Fourth, this may sound odd, but lately I have been coming to accept more and more my femininity. There were a number of years of my life (mostly quite a while ago, back in High School) when I secretly wished I had been born a boy instead of a girl. I didn’t feel like I fit with most of the girls I knew – I didn’t want to shop and talk about boys I wanted to think deeply and discuss theology and social sciences. And in the circles I ran in I was told that some of the things I wanted to do with my life I wasn’t able to do because I was a girl. Eventually I stopped wishing that I was a boy and came to accept that I would always be a woman and even began to delight in some parts of being a woman.
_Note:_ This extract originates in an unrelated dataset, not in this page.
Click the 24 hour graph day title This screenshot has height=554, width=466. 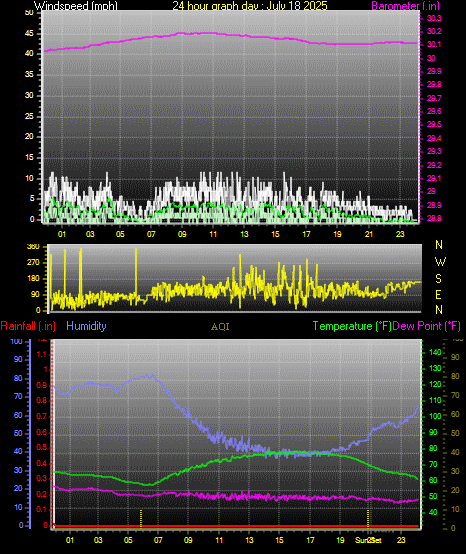pyautogui.click(x=250, y=6)
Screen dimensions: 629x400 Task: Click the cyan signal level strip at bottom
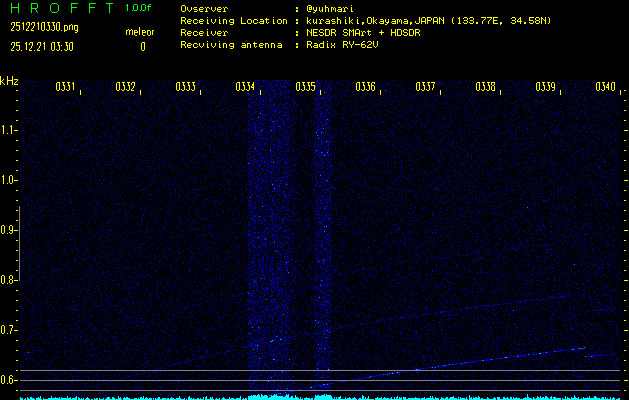[314, 396]
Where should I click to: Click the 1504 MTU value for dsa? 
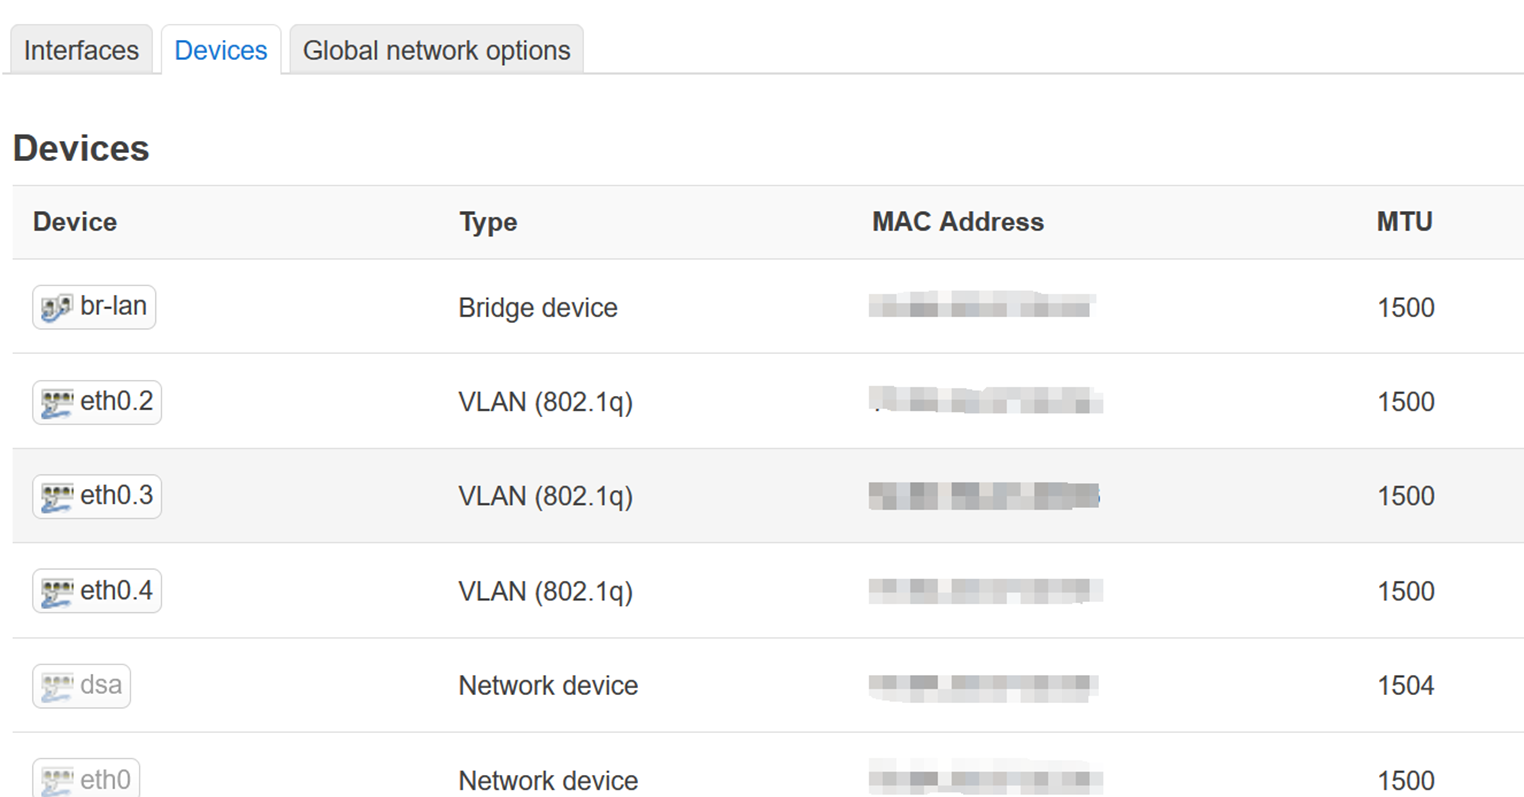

But, I think even after that there was a bit of bitterness still in me against some of the things that I had been taught and had heard all of my life growing up in conservative Christian circles. So, I think over the last two years especially God has been healing me in some of that bitterness and showing me more deeply some of the beauty and strength and grace that belongs to woman alone.

All these things were bouncing around in my head when a dear friend of mine sent me this quick email from China:

I went out early onto the plaza/square here in Chongqing.  And there I saw the most delightful scene….hundreds of women gathered together for their morning dances!!  There is something RIGHT about a country where women congregate in the morning to dance!  And the steps don’t even have to be perfect… I thought out of all my friends, you could appreciate this the most!! May you dance this morning, my friend!!

 

All these thoughts, and this email, and a few other conversations I have had lately has gotten me thinking and I came up with an idea…
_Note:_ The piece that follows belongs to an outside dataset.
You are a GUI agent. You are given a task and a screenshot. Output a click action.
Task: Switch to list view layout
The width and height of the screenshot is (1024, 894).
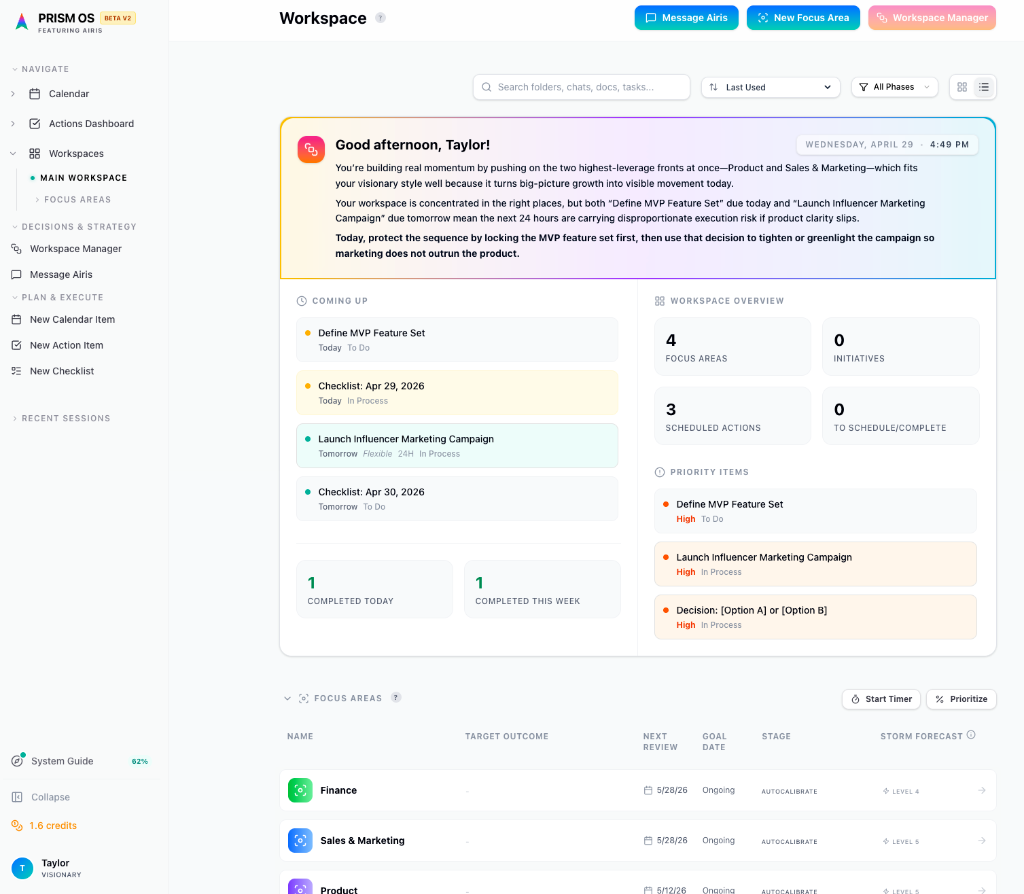[984, 87]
I’d like to get a group of women together at a consistent time once a week (though I would expect that not everyone would be able to make it every week) to work out together but to do so in ways that would also be to worship together and walk along side each other through the special trials and triumphs that the female sex shares. Here’s what I envision… Ideally I would love it if we could all trade off leading so that each time we meet a different person leads out of their own unique strengths and the place that they are personally at with God. So, for example, if I’m leading the first time I would maybe start by leading everyone through a Celtic prayer from the prayer book and then lead through a yoga exercise and some mediation on scripture. Maybe someone else would want to take us all on a walk their week so that we could all just talk and connect and pray while also getting some exercise. Or maybe another week the person leading would feel too tired to work out and would just want to pray together or lead us through a physical prayer that we can do as well as say. Or maybe another week the person leading would feel like celebrating and really praising God and we would all just put on some loud music and dance together. I think ideally I would love it if anyone and everyone would lead at some point in some sort of way but, I also don’t want people to feel that they have to lead if they don’t want to. Really, I envision it being a place where we can stretch and strengthen our bodies as well as our minds and souls and a safe place where we can come together and “dance” together as beautiful uniquely created women – A place where we can discover truth about God and about ourselves. I would want this group to be a place where we can explore God and our physicality and ourselves as being created in God’s image in an open and generous way, and also a place where truth is spoken into our lives and lived into our lives.